Heteronormativity and LGBTQ+ Representations in Media

Representation in TV, film and media in general is a topic that has been debated at great lengths lately. In particular, storylines in film and television that portray people of a certain minority, whether that is race, gender or sexual orientation, often receive backlash and criticism over social media for being inaccurate, offensive, or perhaps for portraying a harmful stereotype. This is often the case with the portrayal of LGBTQ+ characters in film and television.

Before discussing how LGBTQ+ people tend to be represented in film and television, it might be useful to firstly identify why they are shown in such a manner. That reason may be the general heteronormativity within media and society in general. Heteronormativity means that heterosexuality is the default category and everything other than being straight falls under the ‘other’ category. It is quite possible that what we are exposed to in media has a great part to play in creating this heteronormative ideology, where straight relations are seen as the norm, and any other type of romantic relationship can only be viewed and evaluated with that ‘normal’ idea of a relationship in mind.

When you think back to your favourite movies and TV shows that you would have watched as a child, you probably don’t remember many, if any, LGBTQ+ couples. That’s because there wasn’t any, or very few at most. From a young age we are already taught what is regular through what can be seen on our screens and indirectly taught what is irregular and different through what we can’t see. Growing up in the age where television and cinema play a significant role in our childhood, certain representations naturalise certain ways of living, and shape how we perceive reality.

Even in mature film and television, LGBTQ+ could do with a lot of work. Obviously ‘coming out’ storylines are quite a common thing for LGBTQ+ characters to portray, as it is something that many LGBTQ+ have to deal with in their real life. But perhaps writers could give LGBTQ+ characters more credit for being regular people living in the same society as everyone else. Often, ‘coming out’ will be their main storyline, and a lot of the time it will be a kind of ‘side story’ to the main struggle the straight character has to deal with. Obviously in real life, an LGBTQ+ individual doesn’t only face problems exclusive to the LGBTQ+ community. They are humans like everyone else, living within the same society, and face the same problems that straight people do.

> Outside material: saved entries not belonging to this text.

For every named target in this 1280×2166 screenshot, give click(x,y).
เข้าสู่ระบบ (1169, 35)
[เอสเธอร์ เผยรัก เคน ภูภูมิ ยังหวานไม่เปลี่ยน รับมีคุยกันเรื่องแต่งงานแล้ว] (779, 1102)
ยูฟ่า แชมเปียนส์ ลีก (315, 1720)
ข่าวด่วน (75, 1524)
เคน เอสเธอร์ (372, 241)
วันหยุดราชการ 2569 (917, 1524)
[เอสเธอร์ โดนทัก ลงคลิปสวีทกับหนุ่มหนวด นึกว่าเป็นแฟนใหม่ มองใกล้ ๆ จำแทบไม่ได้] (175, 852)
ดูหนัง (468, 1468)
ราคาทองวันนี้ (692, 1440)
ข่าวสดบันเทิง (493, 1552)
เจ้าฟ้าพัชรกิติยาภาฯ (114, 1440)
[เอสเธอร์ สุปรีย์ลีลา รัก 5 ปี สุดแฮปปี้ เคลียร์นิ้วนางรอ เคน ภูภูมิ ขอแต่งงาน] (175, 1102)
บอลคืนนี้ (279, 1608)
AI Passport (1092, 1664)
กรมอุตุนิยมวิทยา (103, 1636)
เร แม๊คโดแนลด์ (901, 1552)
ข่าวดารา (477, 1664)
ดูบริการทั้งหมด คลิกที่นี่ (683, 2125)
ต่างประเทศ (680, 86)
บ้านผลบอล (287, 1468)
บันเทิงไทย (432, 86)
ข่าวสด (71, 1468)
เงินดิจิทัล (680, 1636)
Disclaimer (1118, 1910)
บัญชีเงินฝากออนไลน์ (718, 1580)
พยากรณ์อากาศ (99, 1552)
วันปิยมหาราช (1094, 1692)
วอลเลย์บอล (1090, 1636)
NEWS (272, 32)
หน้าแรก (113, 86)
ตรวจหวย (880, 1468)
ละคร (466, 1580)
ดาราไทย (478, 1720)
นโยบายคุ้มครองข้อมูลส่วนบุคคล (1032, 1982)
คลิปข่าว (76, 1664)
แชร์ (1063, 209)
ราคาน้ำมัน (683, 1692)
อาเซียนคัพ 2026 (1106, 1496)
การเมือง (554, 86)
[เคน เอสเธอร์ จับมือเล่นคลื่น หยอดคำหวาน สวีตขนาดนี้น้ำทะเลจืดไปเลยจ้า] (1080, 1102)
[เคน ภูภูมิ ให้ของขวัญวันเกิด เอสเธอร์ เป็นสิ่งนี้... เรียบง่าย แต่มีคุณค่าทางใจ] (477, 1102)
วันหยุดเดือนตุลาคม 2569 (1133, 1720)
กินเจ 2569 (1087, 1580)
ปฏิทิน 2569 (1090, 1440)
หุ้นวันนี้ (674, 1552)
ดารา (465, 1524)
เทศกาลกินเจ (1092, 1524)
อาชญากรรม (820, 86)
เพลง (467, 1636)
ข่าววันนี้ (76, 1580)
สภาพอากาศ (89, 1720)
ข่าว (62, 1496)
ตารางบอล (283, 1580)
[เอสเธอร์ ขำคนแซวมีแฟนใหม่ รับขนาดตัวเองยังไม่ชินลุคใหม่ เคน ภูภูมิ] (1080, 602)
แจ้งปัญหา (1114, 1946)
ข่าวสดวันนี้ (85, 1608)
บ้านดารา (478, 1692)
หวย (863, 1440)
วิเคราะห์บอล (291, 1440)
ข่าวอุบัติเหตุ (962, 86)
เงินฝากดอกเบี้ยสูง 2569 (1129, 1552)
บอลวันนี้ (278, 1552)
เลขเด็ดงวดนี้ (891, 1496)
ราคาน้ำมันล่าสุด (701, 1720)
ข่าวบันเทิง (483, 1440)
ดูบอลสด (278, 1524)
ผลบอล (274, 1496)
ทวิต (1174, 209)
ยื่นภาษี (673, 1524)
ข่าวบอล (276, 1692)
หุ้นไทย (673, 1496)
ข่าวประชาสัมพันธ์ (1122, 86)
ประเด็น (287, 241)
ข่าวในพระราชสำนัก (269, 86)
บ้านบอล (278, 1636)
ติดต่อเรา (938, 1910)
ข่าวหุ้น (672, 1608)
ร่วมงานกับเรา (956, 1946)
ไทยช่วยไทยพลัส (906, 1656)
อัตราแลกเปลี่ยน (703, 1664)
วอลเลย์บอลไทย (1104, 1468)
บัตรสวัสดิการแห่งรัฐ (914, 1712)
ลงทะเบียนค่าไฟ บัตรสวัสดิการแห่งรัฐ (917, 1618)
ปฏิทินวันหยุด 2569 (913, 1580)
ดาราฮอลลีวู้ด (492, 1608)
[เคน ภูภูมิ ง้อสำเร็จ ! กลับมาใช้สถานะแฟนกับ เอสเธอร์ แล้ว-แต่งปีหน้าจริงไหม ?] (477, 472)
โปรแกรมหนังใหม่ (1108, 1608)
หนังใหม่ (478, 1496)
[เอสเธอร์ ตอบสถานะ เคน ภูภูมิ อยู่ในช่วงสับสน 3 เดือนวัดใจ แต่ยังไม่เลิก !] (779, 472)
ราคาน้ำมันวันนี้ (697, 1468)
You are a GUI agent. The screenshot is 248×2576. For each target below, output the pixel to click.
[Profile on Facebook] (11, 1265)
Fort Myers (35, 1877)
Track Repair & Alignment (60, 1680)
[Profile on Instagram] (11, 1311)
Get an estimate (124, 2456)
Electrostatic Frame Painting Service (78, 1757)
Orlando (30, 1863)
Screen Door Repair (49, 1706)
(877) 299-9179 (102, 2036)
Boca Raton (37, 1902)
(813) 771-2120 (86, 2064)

This is perhaps where this heteronormative view could be altered and shaped to better reflect reality. Although it is important to showcase problems that the LGBTQ+ community face, if LGBTQ+ characters were given more than just ‘gay issues’ to deal with, then perhaps audiences would gradually begin to view them as valid and equal to straight people and couples. Perhaps if we saw LGBTQ+ couples simply dealing with the same issues that straight characters do without portraying any typical ‘gay’ stereotypes, and without mentioning the fact that their sexuality is different to that of the straight majority, then this normalisation might occur.

Currently, it seems that the view is that being gay is different from being straight, but being straight isn’t different from being gay. Being straight isn’t different from anything. Being straight just is. Everything else other than heterosexual is just different from heterosexual, and can only be judged and evaluated based on how different or similar it is to heterosexuality. ‘Straight’ is the benchmark to which we can compare everything else.

While we are recognising the power and influence of media here, it is important to note that it isn’t the only factor in the mix. Obviously things like religion, education and varying cultures also have a significant impact on how we view sexuality, but it cannot be denied that media is a growing force that influences how we look at the world we live in and it is important that minorities are accurately represented in film, TV, and all other forms of media.